YOUR GOAL:
Take from the listing each line that has the string "resolution".

SUPPLIED RECORDS:
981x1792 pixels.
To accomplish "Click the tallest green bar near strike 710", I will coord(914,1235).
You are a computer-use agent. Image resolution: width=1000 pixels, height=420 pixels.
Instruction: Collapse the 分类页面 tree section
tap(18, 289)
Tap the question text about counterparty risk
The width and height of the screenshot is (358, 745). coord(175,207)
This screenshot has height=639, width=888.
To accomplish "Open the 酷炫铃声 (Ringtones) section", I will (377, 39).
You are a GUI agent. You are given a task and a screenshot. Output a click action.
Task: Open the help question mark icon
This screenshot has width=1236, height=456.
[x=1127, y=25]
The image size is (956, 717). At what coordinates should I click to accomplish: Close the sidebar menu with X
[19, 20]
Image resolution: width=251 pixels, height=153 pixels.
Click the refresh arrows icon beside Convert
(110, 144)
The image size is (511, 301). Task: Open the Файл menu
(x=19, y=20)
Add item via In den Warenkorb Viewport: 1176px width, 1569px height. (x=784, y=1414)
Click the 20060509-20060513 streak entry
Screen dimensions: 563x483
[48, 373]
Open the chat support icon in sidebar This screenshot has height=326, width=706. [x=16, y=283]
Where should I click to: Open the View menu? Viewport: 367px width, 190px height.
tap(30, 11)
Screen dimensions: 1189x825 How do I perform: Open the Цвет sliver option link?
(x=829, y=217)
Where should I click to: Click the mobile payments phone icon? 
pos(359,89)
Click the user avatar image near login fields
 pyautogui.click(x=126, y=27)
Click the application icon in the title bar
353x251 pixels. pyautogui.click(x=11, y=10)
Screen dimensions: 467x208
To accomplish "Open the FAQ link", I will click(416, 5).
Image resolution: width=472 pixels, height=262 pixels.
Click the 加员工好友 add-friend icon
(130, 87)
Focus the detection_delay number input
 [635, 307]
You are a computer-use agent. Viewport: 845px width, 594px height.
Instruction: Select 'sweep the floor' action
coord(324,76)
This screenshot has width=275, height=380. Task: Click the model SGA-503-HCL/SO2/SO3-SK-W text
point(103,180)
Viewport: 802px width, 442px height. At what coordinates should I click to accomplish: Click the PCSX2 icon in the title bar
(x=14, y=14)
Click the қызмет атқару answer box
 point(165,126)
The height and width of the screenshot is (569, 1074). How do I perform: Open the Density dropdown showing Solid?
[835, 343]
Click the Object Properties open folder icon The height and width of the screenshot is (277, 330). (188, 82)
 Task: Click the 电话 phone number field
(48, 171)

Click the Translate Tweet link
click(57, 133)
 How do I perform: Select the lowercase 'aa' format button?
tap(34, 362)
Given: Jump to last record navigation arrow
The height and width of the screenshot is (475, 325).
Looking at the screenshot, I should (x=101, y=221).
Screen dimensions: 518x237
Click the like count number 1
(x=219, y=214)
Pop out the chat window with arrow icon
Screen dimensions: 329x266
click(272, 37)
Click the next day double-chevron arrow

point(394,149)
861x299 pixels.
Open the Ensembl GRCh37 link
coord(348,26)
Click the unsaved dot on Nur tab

EXERCISE SOLUTION:
You are a computer-use agent. Image resolution: width=1000 pixels, height=420 pixels.
Image resolution: width=251 pixels, height=153 pixels.
Image resolution: width=472 pixels, height=262 pixels.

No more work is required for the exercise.